# Anthrax guitarist, Scott Ian's 2nd appearance on "The Walking Dead" show.



## Rosal76 (Mar 9, 2015)

I thought some of you guys who may have not known might get a kick out of this. Apparently, Anthrax guitarist, Scott Ian, played a zombie twice on "The Walking Dead" t.v. show. I obviously didn't know it was him and I'm sure a lot of people didn't know either because of the heavy makeup he had to wear. Scott's first appearance was in "The Walking Dead Webisode: Torn apart (2011)" and his second was in the recently aired "Remember" episode. Scott was not "Among the living". LOL.

Anthrax's Scott Ian Played a Zombie on 'The Walking Dead' Last Night | SPIN | Music News

Also, ex-Steelers wide receiver, Hines Ward, played a zombie on "The Walking Dead". He appeared in the episode, "The Suicide Kings (2013)".


----------



## bostjan (Mar 9, 2015)




----------



## TheFranMan (Mar 20, 2015)

I feel like that'd be such a fun way to kill an afternoon.


----------



## Alex Kenivel (Mar 20, 2015)

TheFranMan said:


> I feel like that'd be such a fun way to kill an afternoon.



What looks fun? Walking around looking like a zombie? Of course it would!

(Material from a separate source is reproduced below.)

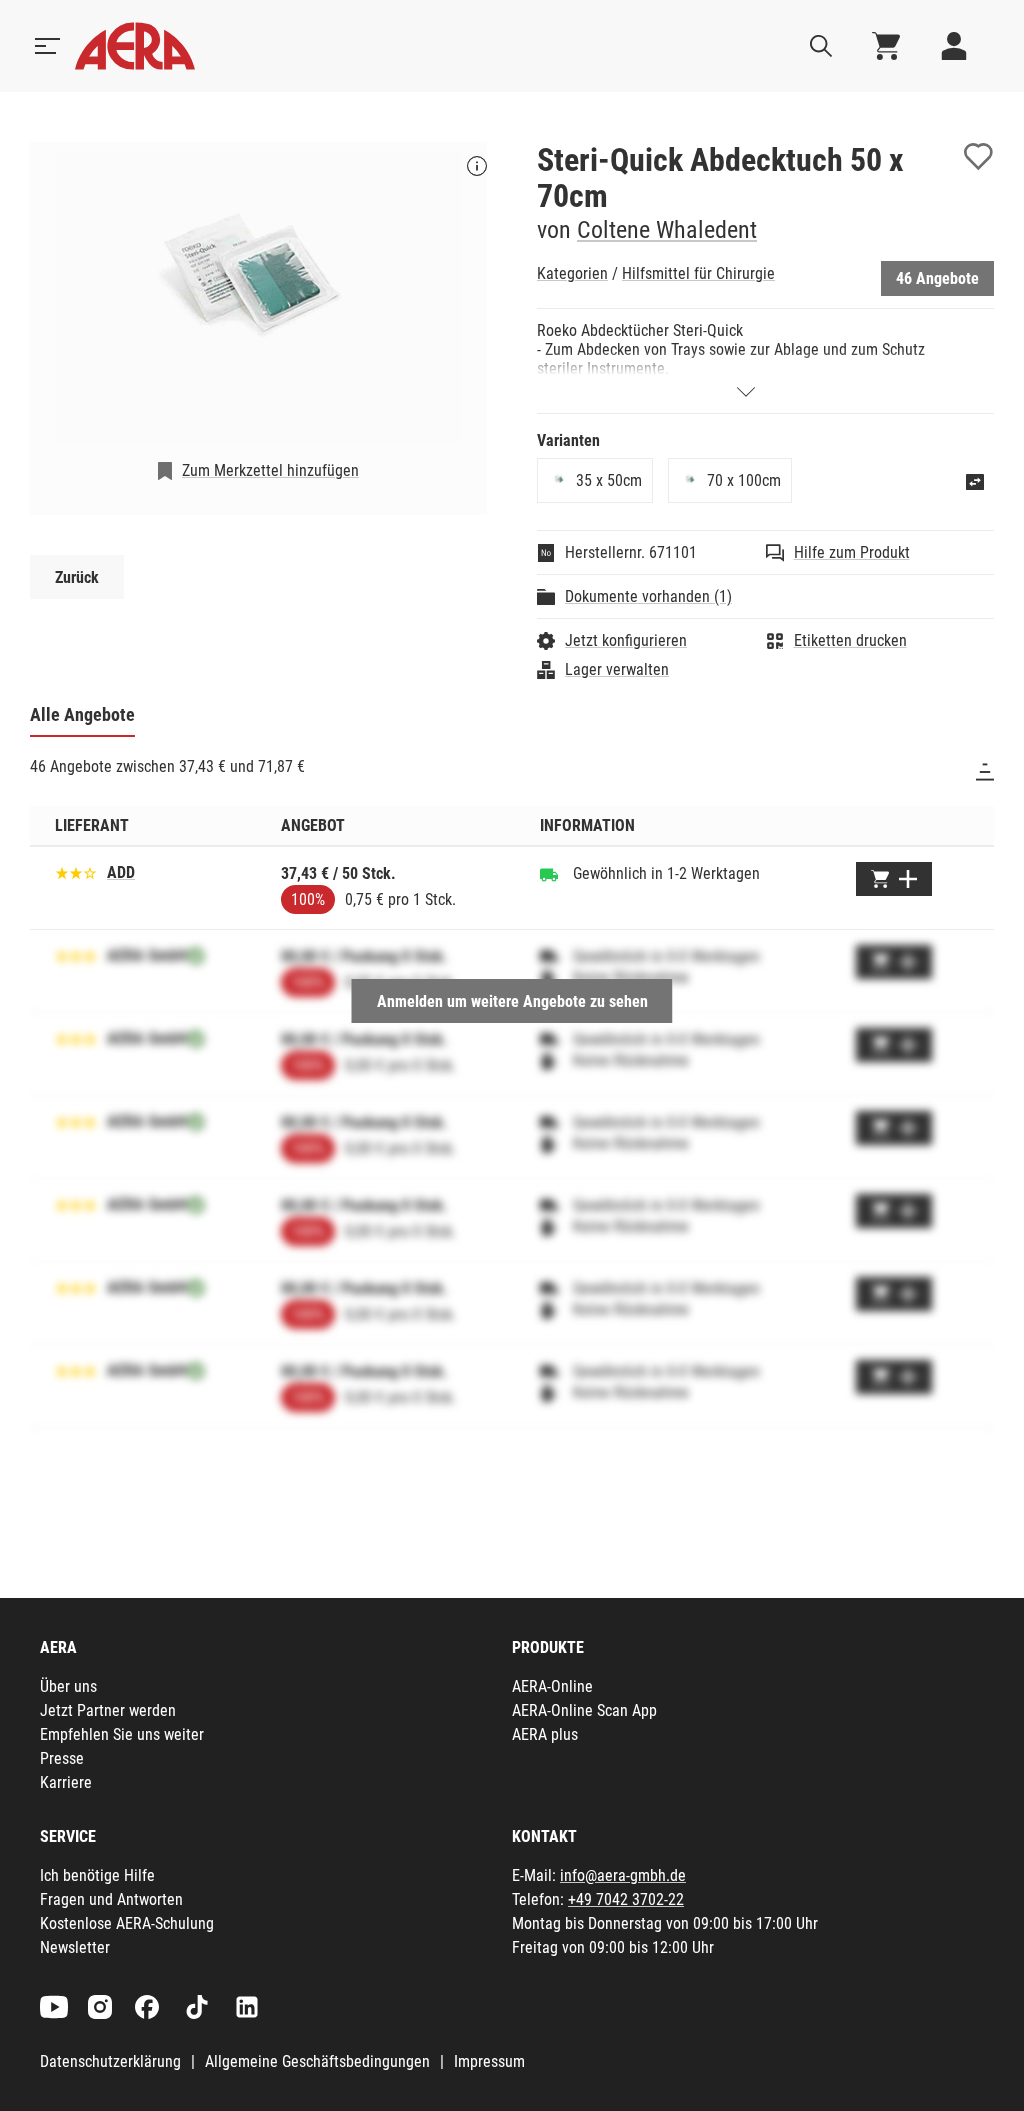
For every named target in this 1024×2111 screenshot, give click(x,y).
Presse (62, 1758)
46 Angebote (937, 278)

I'm gonna have to watch episode again...


----------



## vnepofago (Mar 21, 2015)

good info,that'd be such a fun way to kill an afternoon.thanks


----------



## Defi (Mar 22, 2015)

vnepofago said:


> good info,that'd be such a fun way to kill an afternoon.thanks


only 98 more to go, you can do it


----------



## pushpull7 (Mar 23, 2015)

I was just kidding around, so edit.


----------



## petersenb9 (May 23, 2015)

That would be nice to play in a touring band for your main job and in your down time, get to be on one your favorite TV shows. More power to Scott.


----------